(EXERCISE): Return only the lines from the top of the material through the line marked by "Task: Click the Τορίνο team name", unaltered.

##### EXERCISE INPUTS

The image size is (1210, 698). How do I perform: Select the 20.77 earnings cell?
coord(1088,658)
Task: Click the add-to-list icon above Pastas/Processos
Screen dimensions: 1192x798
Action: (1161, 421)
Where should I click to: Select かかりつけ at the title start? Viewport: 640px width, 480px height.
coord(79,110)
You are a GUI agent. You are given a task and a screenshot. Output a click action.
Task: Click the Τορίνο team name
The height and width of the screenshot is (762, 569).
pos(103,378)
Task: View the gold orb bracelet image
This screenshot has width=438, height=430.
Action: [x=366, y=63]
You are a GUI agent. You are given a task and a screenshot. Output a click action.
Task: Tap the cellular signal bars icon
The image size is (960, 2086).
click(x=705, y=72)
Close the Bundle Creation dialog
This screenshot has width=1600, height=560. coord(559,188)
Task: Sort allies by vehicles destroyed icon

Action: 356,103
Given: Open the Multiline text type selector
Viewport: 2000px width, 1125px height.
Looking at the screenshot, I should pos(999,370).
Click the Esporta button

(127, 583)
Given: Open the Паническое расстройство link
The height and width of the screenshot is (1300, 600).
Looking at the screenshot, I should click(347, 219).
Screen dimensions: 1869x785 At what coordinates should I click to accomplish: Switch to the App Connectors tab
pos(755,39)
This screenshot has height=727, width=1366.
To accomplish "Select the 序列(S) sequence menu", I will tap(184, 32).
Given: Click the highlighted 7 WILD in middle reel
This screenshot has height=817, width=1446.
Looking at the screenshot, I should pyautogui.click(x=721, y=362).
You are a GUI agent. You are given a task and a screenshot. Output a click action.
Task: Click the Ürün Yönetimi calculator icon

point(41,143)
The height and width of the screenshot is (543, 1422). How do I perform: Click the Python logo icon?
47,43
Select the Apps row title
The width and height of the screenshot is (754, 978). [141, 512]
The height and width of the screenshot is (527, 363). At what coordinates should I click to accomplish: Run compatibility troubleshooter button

##########

(ANSWER SECTION):
The image size is (1210, 698). How do I perform: Select the 20.77 earnings cell?
coord(1088,658)
Task: Click the add-to-list icon above Pastas/Processos
Screen dimensions: 1192x798
Action: (1161, 421)
Where should I click to: Select かかりつけ at the title start? Viewport: 640px width, 480px height.
coord(79,110)
You are a GUI agent. You are given a task and a screenshot. Output a click action.
Task: Click the Τορίνο team name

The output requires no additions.